>> BEGIN Entries

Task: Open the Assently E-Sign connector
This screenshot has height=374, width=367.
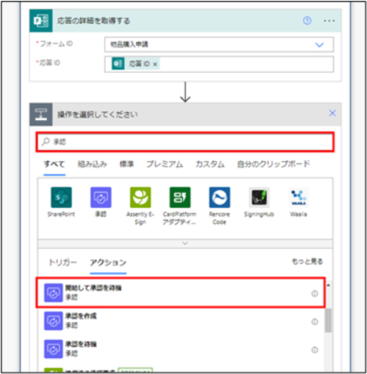Action: click(140, 197)
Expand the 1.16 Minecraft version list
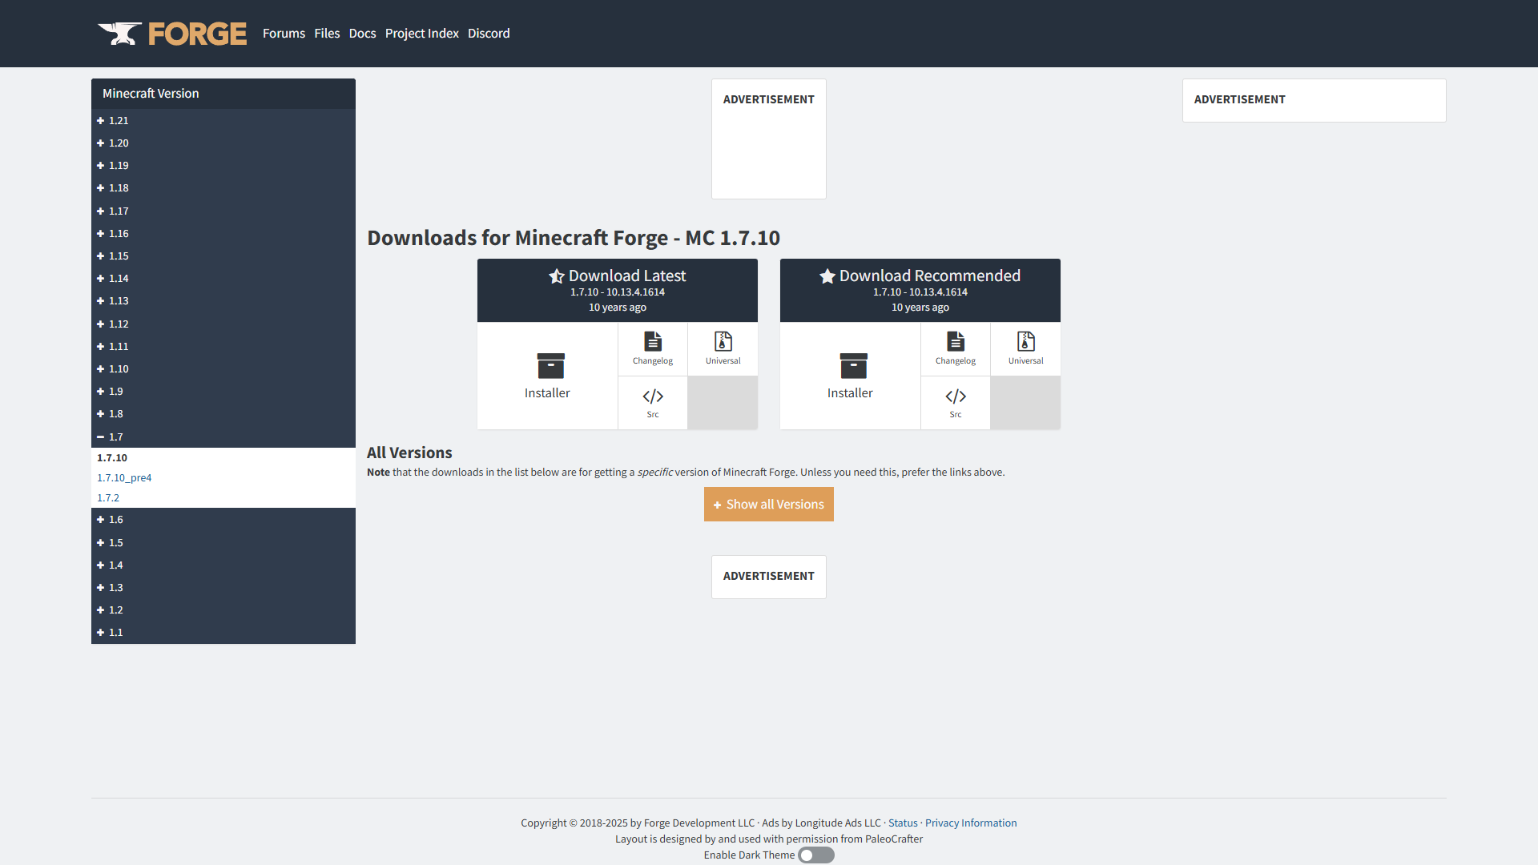 coord(113,234)
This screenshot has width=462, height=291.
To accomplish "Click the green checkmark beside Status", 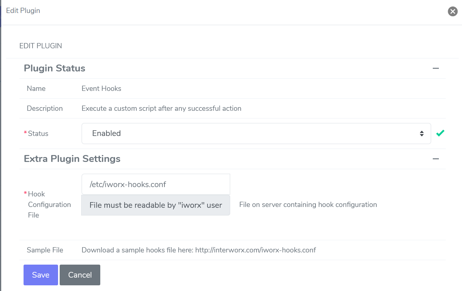I will click(x=440, y=133).
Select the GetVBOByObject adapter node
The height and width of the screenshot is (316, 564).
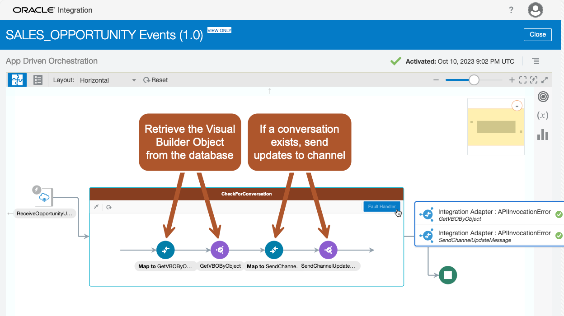[x=220, y=249]
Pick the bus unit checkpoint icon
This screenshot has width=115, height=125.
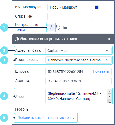(65, 27)
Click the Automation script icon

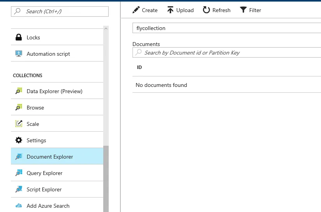(x=18, y=54)
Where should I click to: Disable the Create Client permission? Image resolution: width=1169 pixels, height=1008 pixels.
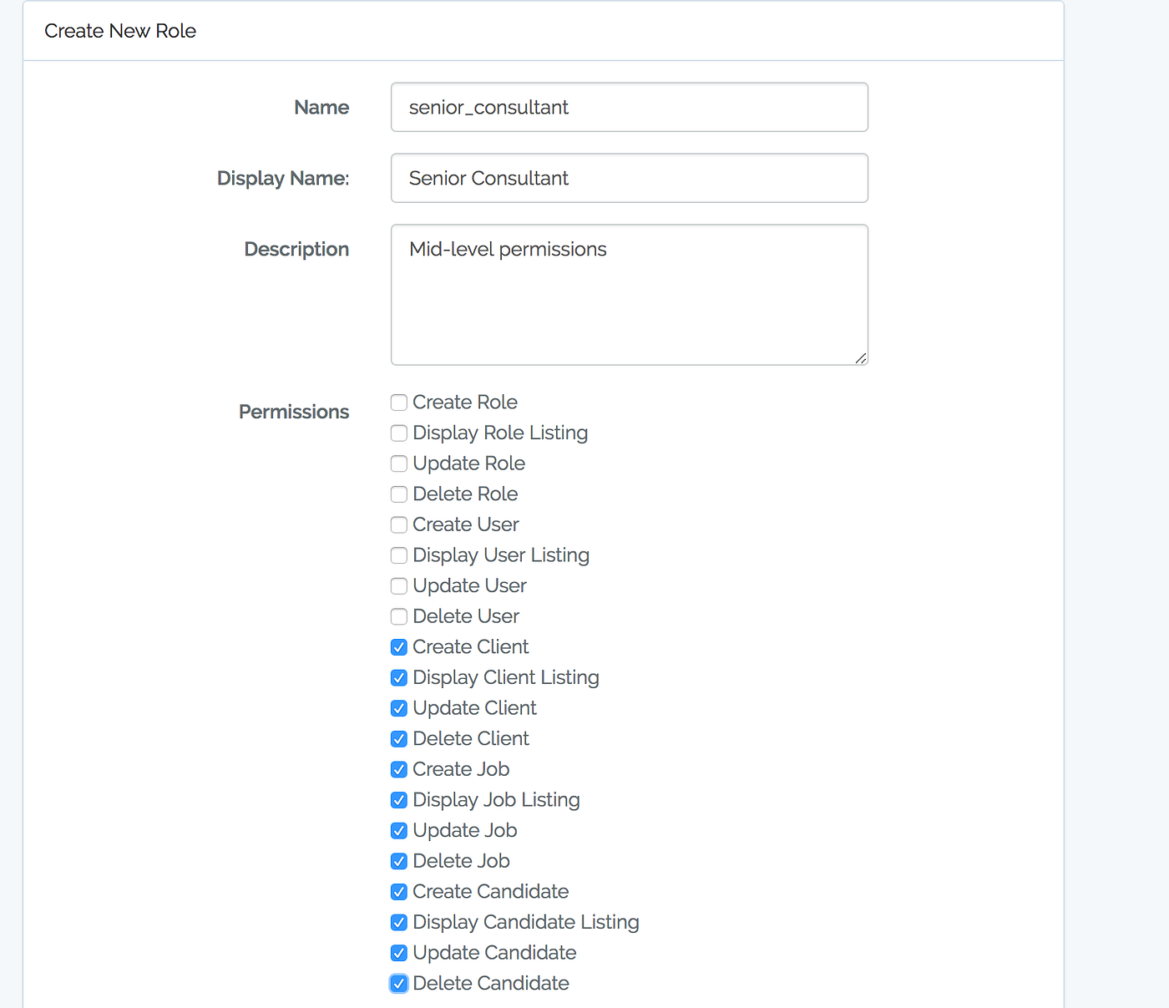[398, 646]
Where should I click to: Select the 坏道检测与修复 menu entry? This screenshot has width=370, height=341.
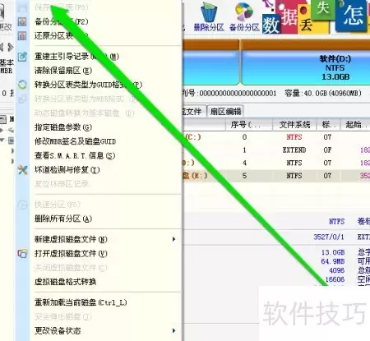pyautogui.click(x=67, y=170)
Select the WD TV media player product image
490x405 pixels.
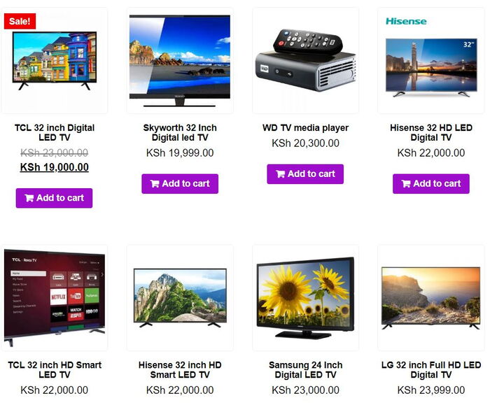(x=305, y=61)
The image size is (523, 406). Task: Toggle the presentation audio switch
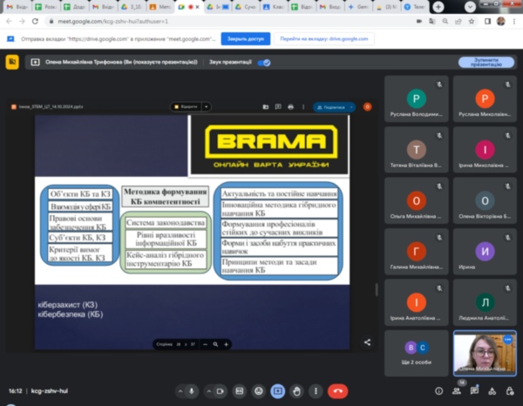tap(263, 63)
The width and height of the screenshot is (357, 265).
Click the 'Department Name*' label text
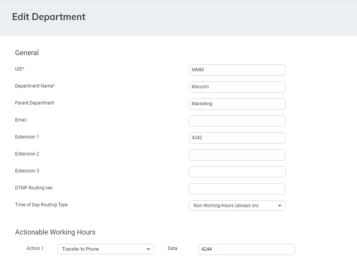coord(35,86)
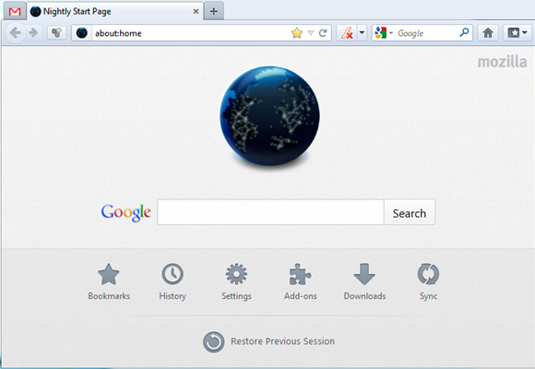Image resolution: width=535 pixels, height=369 pixels.
Task: Go to the home page via house icon
Action: pyautogui.click(x=488, y=33)
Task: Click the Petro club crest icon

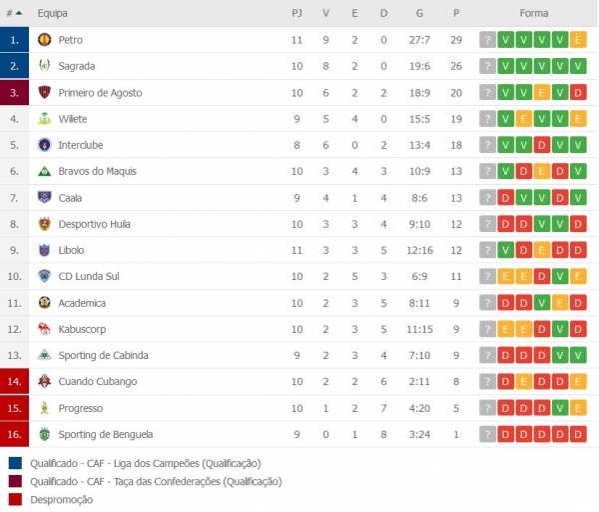Action: pyautogui.click(x=44, y=40)
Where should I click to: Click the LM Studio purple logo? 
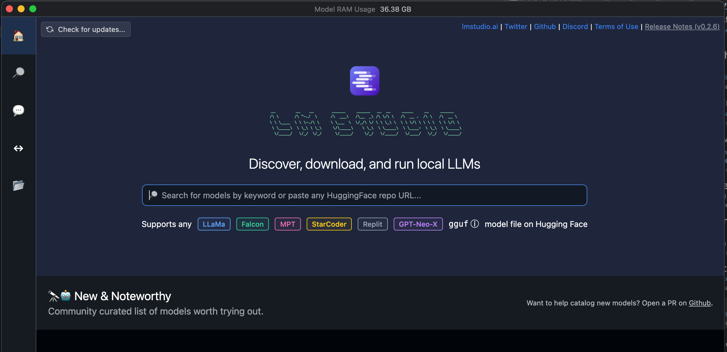364,81
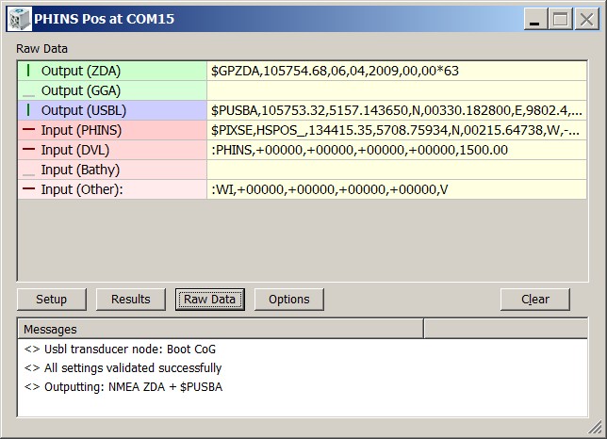Image resolution: width=607 pixels, height=439 pixels.
Task: Click the Input (DVL) red status indicator
Action: point(28,150)
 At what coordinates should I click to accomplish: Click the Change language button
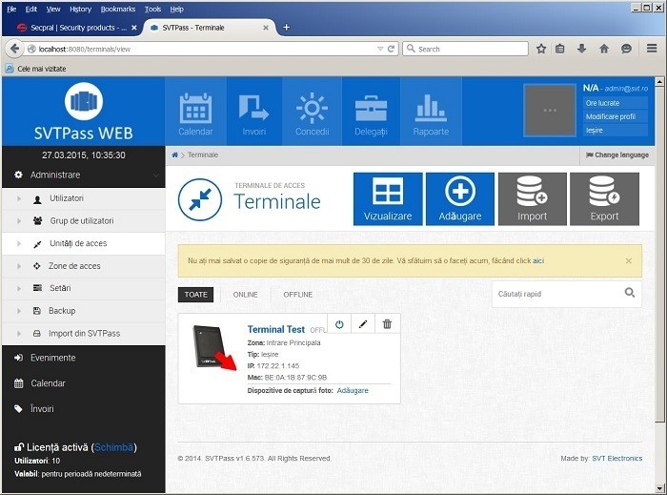click(x=617, y=155)
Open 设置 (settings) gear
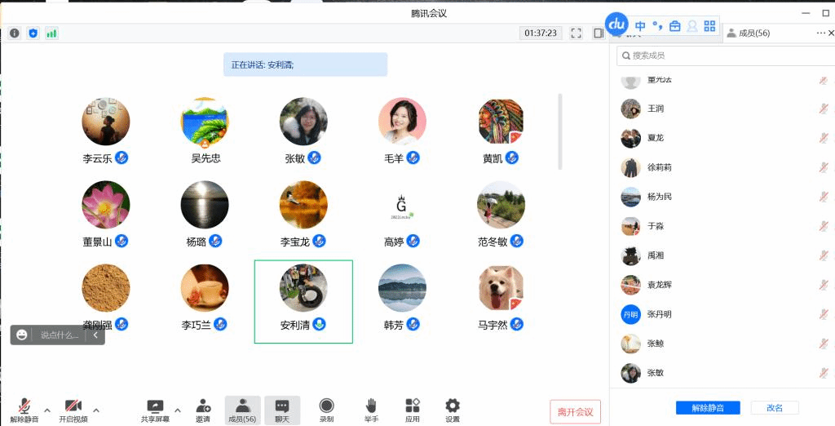The width and height of the screenshot is (835, 426). (x=453, y=410)
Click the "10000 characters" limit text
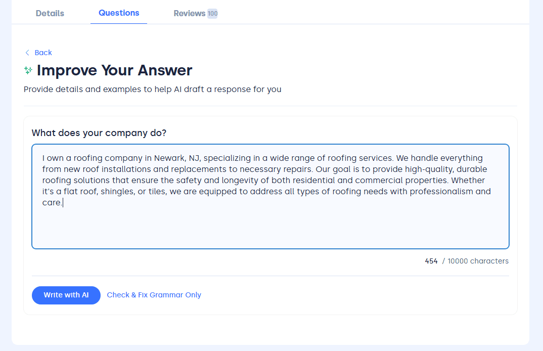 [x=478, y=261]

>> END Entries

Task brief -> Print the listing lines again without changes, starting with the line that contains "Where should I click to: Select" and going on through the line that contains "tap(263, 63)". Leave out the pictures.

Answer below ->
Where should I click to: Select the 坏道检测与修复 menu entry? This screenshot has width=370, height=341.
pyautogui.click(x=67, y=170)
Select the WD TV media player product image
490x405 pixels.
(x=305, y=61)
The image size is (523, 406). Task: Toggle the presentation audio switch
tap(263, 63)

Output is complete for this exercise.